(Records from a dataset)
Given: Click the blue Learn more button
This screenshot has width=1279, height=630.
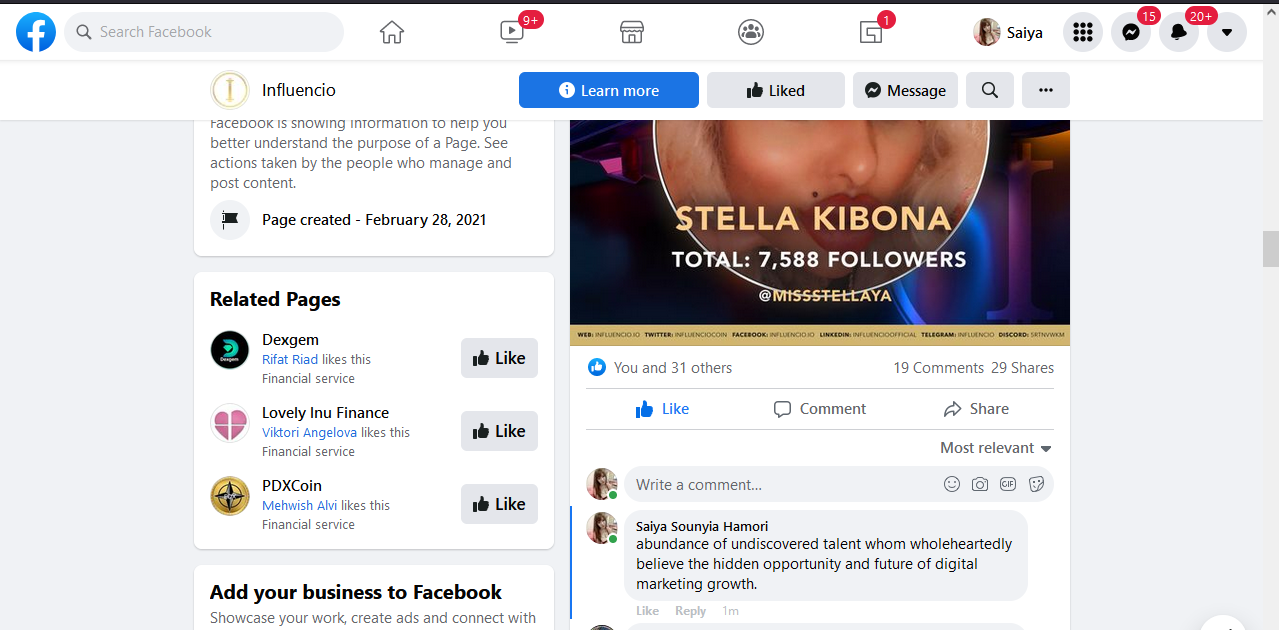Looking at the screenshot, I should (x=608, y=90).
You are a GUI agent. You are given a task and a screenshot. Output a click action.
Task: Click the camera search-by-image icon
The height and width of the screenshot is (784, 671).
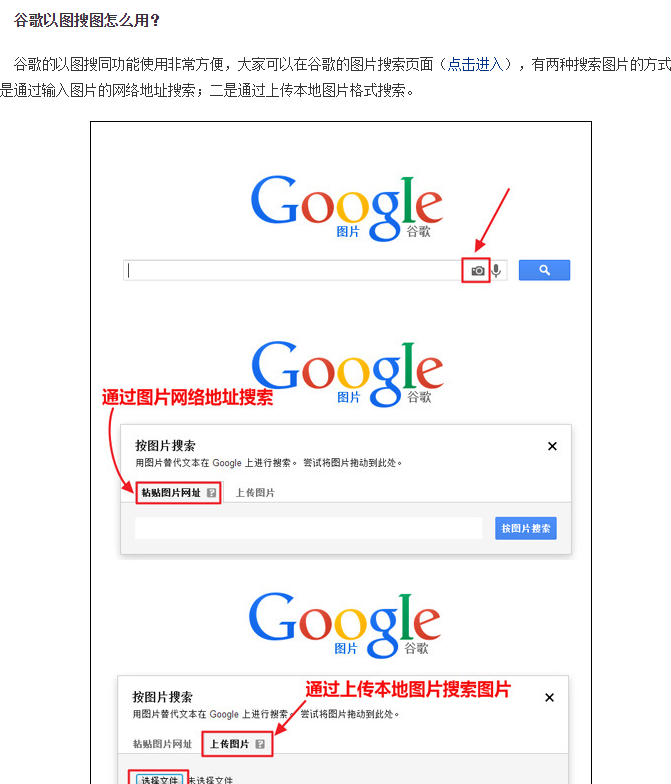coord(478,270)
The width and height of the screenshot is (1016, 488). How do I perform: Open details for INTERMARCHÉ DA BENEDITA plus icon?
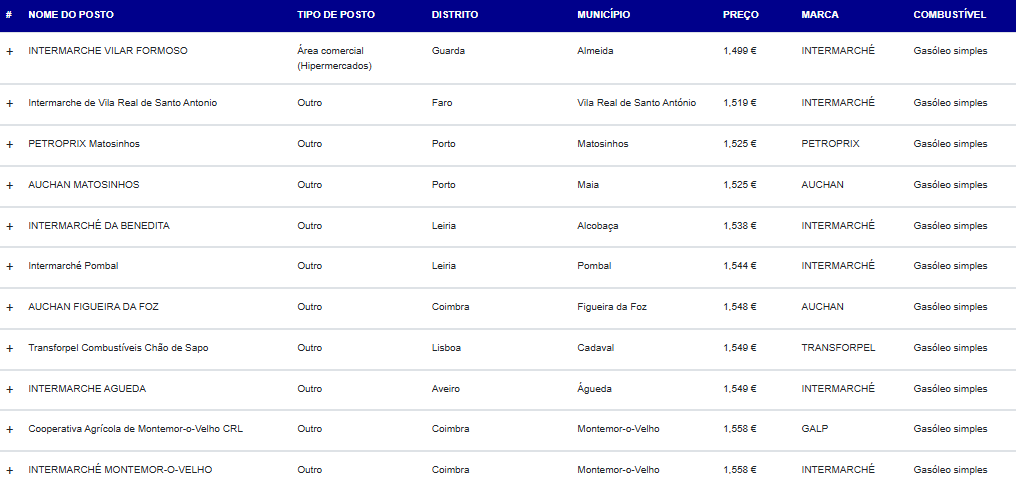(x=9, y=226)
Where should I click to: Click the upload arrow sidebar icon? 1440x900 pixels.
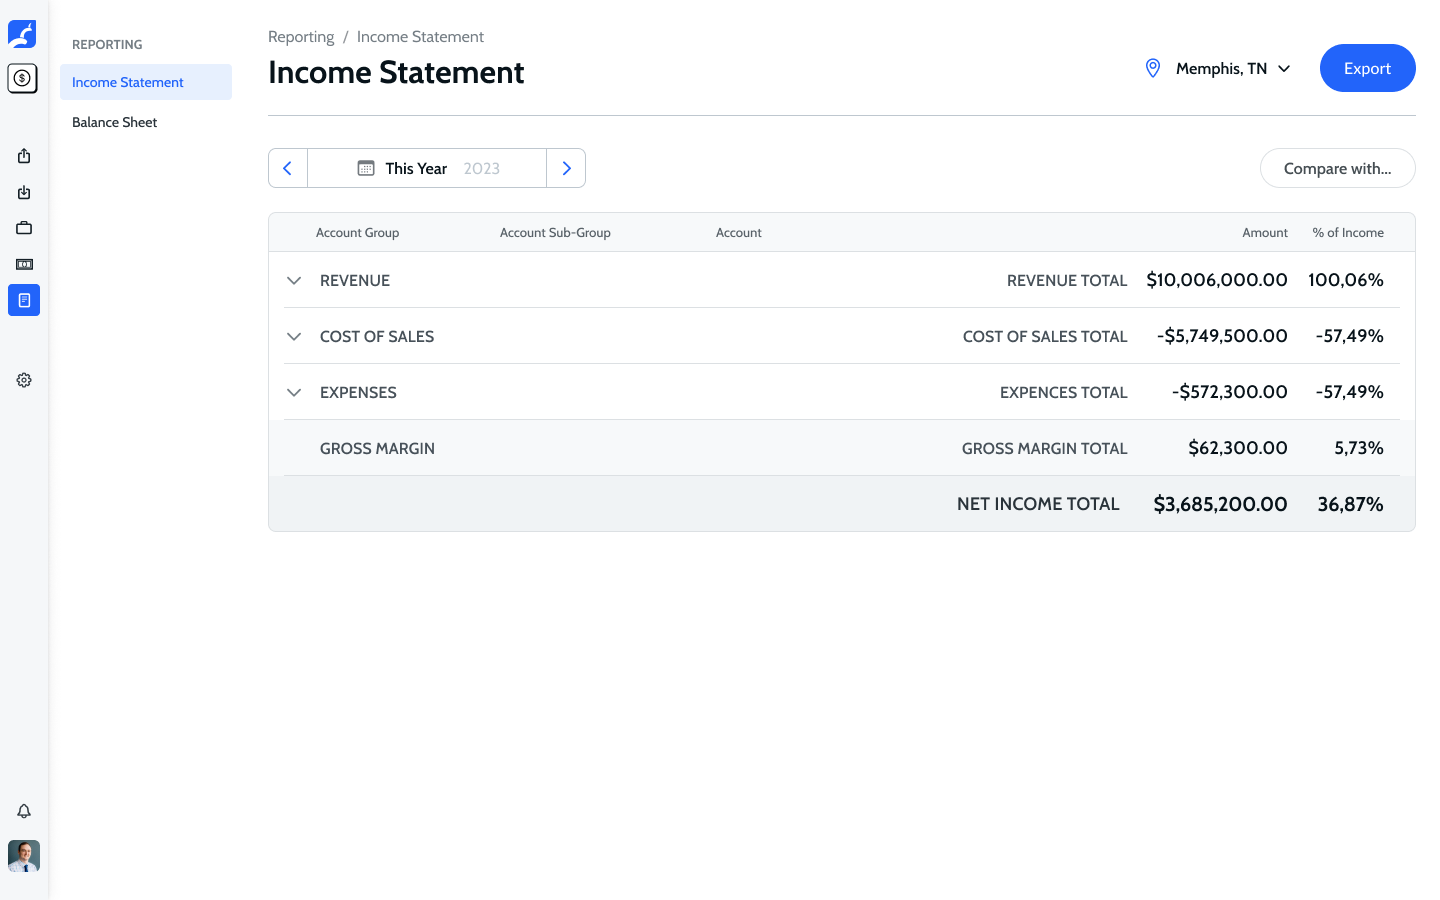(x=24, y=156)
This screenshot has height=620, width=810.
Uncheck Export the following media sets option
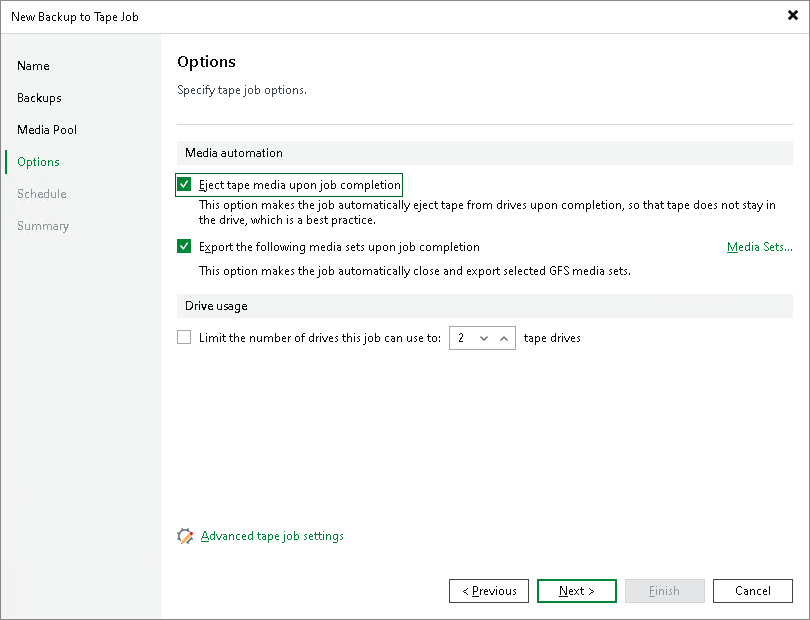point(184,246)
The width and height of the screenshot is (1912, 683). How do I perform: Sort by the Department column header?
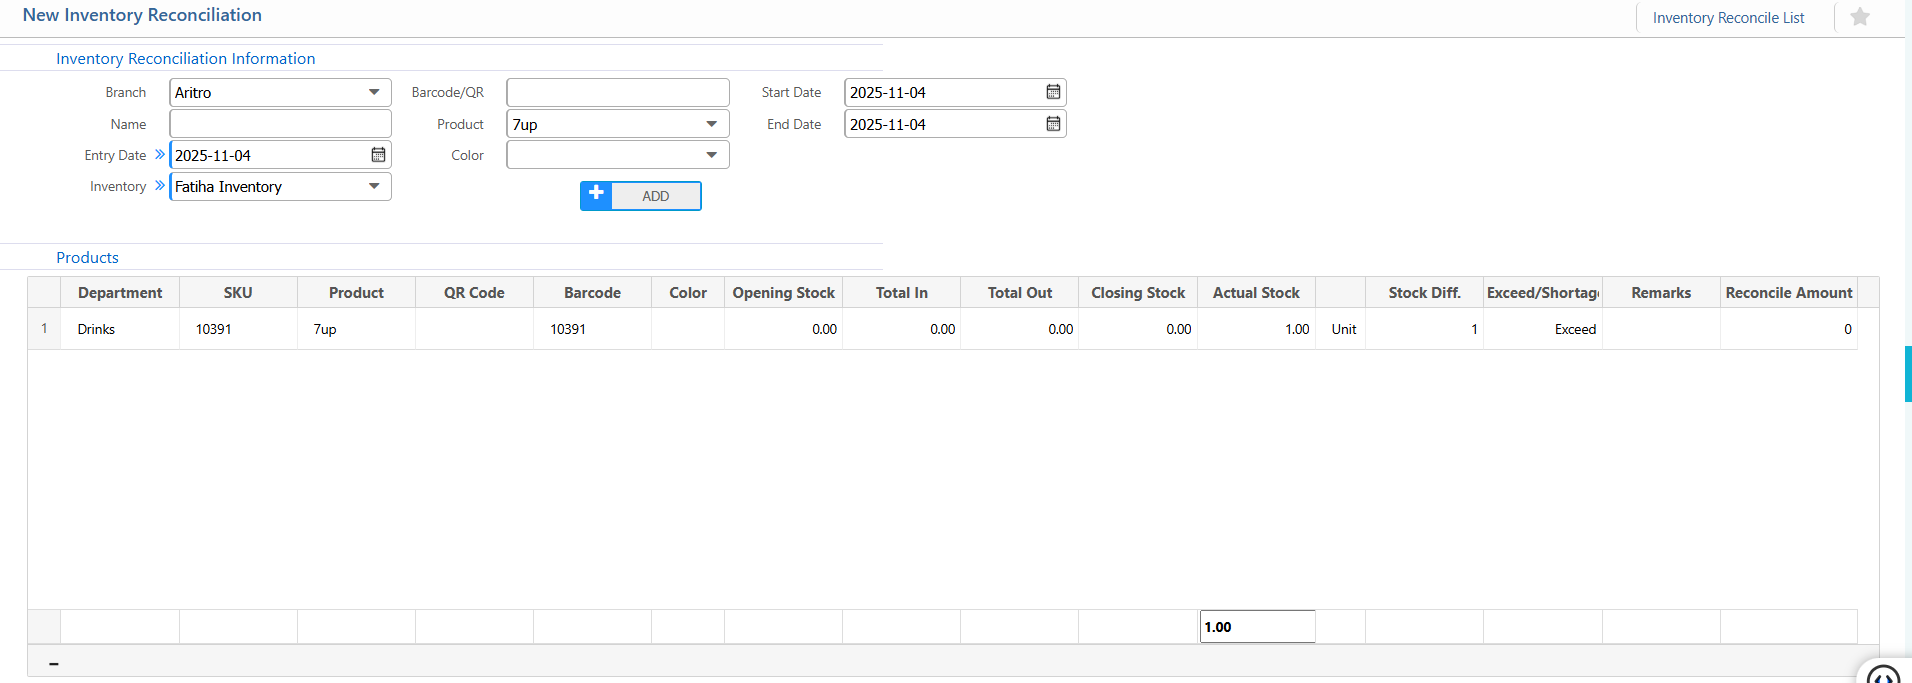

→ What you will do
With pictures left out, repeat exactly the lines from the line bearing "This screenshot has width=1279, height=630." through the final line of the records above.

→ Result below
This screenshot has width=1279, height=630.
Looking at the screenshot, I should (x=608, y=90).
You are a GUI agent. You are given a task and a screenshot. Output a click action.
Task: Click the camera search-by-image icon
The height and width of the screenshot is (784, 671).
coord(478,270)
The width and height of the screenshot is (1016, 488). How do I perform: Open details for INTERMARCHÉ DA BENEDITA plus icon?
(x=9, y=226)
Where should I click to: Click the upload arrow sidebar icon? 1440x900 pixels.
(x=24, y=156)
This screenshot has height=620, width=810.
Uncheck Export the following media sets option
point(184,246)
The width and height of the screenshot is (1912, 683). How do I perform: Sort by the Department column header?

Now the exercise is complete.